Transcribe the text of every item below word for word, with nothing added or changed, and leave the pictures out.

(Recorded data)
↓

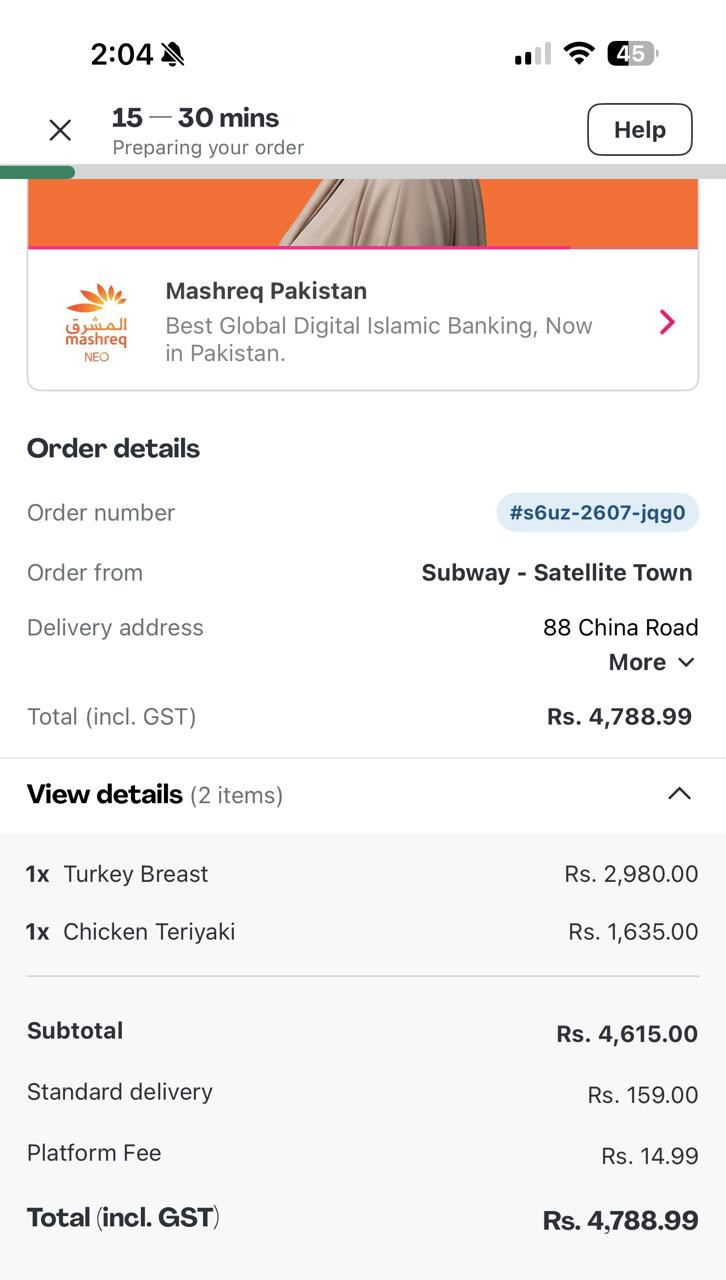Close the order tracking screen

(x=60, y=130)
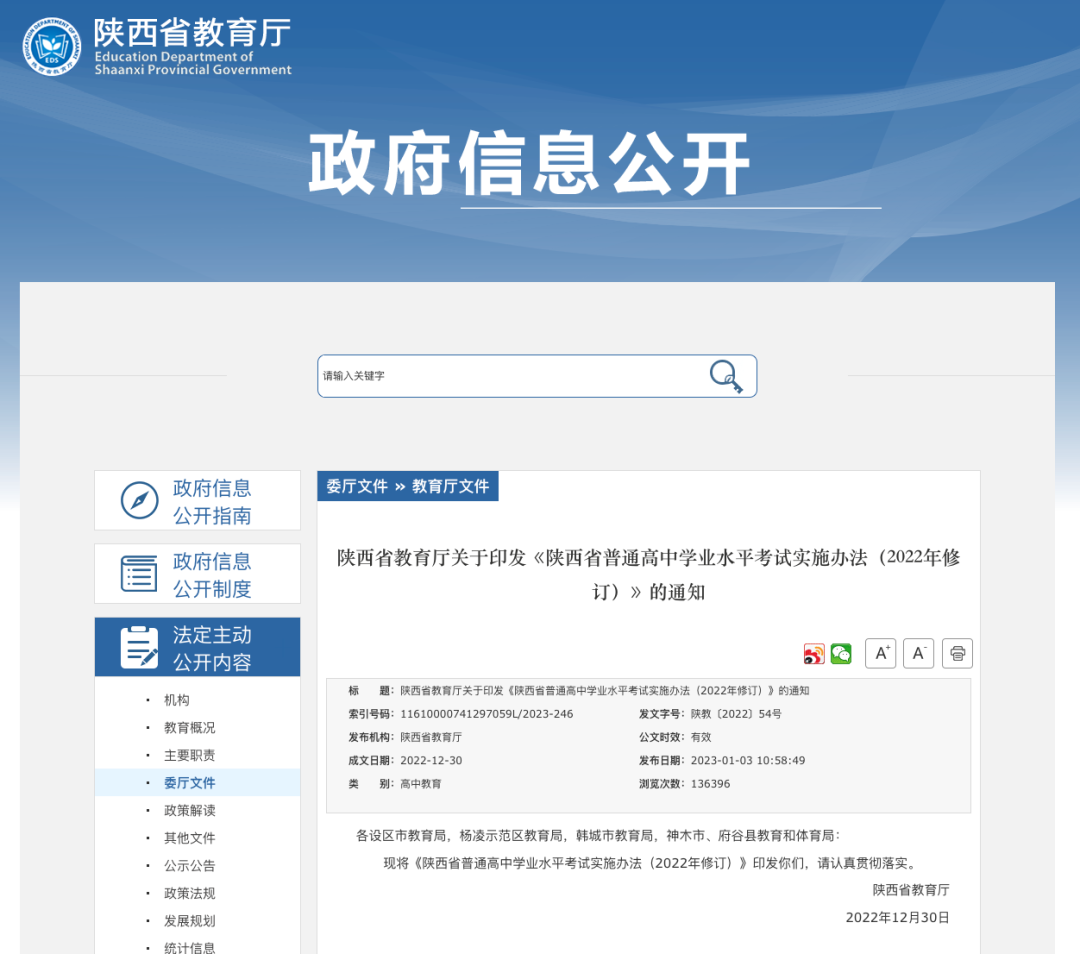This screenshot has width=1080, height=954.
Task: Click the magnifier icon to run a search
Action: tap(727, 375)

↑

### Solved problem
Close the order tracking screen

(x=60, y=130)
This screenshot has width=1080, height=954.
Task: Click the magnifier icon to run a search
Action: tap(727, 375)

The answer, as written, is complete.